(EXERCISE):
Please reproduce the data below exactly, from the first line through the line containing "Open the Corredor", and leave every later line out.

(TASK MATERIAL):
══════════════════════════════

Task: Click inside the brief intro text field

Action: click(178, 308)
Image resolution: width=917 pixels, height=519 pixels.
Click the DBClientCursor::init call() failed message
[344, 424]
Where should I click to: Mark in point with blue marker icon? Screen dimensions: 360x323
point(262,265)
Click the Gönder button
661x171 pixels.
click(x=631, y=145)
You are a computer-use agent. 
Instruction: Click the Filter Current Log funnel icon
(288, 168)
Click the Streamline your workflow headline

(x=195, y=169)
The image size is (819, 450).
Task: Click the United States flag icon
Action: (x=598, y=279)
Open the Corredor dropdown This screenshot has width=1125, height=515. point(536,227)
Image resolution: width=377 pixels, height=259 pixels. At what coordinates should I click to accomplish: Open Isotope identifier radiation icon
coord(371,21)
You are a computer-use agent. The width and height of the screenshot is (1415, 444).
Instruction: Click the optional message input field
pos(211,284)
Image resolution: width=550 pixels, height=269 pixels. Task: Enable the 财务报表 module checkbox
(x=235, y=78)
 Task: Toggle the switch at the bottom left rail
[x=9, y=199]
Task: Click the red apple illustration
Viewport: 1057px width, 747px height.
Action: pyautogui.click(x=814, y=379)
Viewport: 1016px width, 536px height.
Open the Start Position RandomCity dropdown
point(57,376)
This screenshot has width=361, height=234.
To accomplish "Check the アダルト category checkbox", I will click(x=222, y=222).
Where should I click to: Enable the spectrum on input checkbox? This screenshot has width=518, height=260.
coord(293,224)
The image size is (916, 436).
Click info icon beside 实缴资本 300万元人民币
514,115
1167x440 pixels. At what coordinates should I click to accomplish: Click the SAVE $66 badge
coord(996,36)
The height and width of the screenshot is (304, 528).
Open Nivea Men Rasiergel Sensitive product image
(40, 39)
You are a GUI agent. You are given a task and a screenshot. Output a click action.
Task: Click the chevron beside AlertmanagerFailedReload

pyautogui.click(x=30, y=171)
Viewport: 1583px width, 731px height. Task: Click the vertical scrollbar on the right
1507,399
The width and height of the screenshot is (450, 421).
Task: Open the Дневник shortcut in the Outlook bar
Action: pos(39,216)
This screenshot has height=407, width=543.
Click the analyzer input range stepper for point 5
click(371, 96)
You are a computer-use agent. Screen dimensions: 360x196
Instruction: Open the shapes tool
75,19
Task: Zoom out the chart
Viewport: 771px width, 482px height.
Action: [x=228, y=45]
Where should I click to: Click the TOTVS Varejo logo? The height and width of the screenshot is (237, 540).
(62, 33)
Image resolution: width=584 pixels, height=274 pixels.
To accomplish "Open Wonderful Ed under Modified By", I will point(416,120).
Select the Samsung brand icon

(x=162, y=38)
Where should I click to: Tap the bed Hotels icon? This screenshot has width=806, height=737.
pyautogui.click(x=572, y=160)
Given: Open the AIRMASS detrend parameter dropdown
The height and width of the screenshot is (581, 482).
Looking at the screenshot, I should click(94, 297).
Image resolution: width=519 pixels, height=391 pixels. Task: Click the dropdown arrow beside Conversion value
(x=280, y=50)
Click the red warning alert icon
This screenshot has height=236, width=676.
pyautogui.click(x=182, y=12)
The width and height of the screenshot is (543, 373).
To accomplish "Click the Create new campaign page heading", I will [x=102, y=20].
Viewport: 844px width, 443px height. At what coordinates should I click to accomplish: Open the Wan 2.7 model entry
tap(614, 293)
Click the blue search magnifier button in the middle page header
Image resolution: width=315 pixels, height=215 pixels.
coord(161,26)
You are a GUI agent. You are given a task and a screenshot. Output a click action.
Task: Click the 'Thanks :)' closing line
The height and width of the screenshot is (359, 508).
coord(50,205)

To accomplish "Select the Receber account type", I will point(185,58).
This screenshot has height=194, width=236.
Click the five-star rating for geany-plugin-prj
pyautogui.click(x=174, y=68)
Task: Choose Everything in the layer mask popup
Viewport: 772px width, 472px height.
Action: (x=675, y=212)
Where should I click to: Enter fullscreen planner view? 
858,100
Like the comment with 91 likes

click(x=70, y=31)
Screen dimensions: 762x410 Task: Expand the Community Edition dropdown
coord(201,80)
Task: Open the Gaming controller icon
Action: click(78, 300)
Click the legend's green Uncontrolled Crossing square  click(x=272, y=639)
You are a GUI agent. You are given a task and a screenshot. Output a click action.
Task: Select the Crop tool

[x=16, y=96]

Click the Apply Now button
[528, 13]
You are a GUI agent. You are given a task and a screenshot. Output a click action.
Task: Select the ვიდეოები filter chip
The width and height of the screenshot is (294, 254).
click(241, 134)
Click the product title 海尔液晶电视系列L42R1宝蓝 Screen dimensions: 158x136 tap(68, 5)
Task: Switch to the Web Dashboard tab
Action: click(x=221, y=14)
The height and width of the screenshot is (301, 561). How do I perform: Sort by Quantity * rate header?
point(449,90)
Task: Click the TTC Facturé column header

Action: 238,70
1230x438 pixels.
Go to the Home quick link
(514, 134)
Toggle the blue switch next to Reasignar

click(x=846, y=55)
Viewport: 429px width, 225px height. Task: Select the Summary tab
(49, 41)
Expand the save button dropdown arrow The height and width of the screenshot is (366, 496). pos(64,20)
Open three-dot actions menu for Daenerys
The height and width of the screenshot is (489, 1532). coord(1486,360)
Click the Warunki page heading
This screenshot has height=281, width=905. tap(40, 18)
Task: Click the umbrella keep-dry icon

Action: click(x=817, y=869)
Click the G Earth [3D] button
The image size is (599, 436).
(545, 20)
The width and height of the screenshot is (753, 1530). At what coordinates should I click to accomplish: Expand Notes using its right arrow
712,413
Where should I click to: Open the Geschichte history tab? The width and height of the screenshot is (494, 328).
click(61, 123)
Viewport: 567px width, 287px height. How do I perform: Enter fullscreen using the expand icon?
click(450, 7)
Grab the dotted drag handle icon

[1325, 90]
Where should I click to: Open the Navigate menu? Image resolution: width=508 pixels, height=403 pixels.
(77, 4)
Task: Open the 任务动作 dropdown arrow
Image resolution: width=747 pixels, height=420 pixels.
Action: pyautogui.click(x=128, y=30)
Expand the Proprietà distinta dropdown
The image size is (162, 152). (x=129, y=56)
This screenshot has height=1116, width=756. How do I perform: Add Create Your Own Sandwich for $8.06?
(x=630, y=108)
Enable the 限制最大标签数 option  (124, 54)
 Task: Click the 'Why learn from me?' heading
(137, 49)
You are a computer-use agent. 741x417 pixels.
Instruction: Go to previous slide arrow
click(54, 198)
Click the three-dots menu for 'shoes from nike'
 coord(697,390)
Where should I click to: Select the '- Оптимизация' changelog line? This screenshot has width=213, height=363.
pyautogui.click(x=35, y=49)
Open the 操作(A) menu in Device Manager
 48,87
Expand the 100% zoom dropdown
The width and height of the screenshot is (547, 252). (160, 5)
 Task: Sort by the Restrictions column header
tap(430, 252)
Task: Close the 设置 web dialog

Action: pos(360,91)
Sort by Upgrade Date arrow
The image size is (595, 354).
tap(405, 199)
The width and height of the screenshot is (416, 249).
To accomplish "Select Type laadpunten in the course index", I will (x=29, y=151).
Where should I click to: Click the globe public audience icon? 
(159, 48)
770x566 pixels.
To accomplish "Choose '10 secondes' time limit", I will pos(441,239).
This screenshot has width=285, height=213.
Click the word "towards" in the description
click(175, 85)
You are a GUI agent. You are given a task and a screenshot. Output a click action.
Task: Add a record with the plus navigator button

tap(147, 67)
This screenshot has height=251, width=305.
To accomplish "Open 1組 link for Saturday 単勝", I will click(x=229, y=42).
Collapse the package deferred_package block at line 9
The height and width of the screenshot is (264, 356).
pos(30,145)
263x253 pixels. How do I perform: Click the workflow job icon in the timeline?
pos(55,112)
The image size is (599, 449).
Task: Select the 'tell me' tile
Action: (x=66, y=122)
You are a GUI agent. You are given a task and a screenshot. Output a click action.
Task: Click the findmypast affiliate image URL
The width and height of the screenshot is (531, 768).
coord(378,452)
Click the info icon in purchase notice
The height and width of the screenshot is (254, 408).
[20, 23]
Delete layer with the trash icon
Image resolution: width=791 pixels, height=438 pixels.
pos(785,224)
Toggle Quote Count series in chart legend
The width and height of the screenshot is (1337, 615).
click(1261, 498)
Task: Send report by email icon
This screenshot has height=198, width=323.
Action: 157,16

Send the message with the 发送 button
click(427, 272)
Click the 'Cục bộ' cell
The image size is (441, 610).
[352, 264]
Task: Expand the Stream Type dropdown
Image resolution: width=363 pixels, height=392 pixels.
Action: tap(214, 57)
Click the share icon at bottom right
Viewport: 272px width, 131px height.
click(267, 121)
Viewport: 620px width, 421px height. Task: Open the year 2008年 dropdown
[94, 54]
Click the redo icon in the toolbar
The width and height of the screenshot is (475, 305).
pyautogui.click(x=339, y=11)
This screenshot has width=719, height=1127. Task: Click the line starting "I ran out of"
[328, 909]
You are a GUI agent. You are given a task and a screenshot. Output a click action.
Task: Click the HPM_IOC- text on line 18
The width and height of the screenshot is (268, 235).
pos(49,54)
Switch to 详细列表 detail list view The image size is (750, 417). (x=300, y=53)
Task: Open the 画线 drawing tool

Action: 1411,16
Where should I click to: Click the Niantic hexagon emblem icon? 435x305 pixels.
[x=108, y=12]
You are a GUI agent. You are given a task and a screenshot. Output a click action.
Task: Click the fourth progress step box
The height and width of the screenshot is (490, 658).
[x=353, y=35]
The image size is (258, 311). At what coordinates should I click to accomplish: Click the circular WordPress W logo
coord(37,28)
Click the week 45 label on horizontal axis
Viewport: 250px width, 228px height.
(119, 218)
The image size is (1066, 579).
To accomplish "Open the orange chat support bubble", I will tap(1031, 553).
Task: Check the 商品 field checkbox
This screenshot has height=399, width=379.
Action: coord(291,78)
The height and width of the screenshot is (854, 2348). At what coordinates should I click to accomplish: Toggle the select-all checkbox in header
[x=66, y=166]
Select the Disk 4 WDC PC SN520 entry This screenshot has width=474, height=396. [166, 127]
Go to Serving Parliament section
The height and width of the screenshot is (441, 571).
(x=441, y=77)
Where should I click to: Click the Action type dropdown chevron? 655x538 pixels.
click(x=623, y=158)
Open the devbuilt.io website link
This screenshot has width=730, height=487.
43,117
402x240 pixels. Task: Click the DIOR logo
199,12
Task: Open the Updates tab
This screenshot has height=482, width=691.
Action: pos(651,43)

══════════════════════════════

(ANSWER BELOW):
Task: Click inside the brief intro text field

Action: click(178, 308)
Image resolution: width=917 pixels, height=519 pixels.
Click the DBClientCursor::init call() failed message
[344, 424]
Where should I click to: Mark in point with blue marker icon? Screen dimensions: 360x323
point(262,265)
Click the Gönder button
661x171 pixels.
click(x=631, y=145)
You are a computer-use agent. 
Instruction: Click the Filter Current Log funnel icon
(288, 168)
Click the Streamline your workflow headline

(x=195, y=169)
The image size is (819, 450).
Task: Click the United States flag icon
Action: (x=598, y=279)
Open the Corredor dropdown This screenshot has width=1125, height=515. point(536,227)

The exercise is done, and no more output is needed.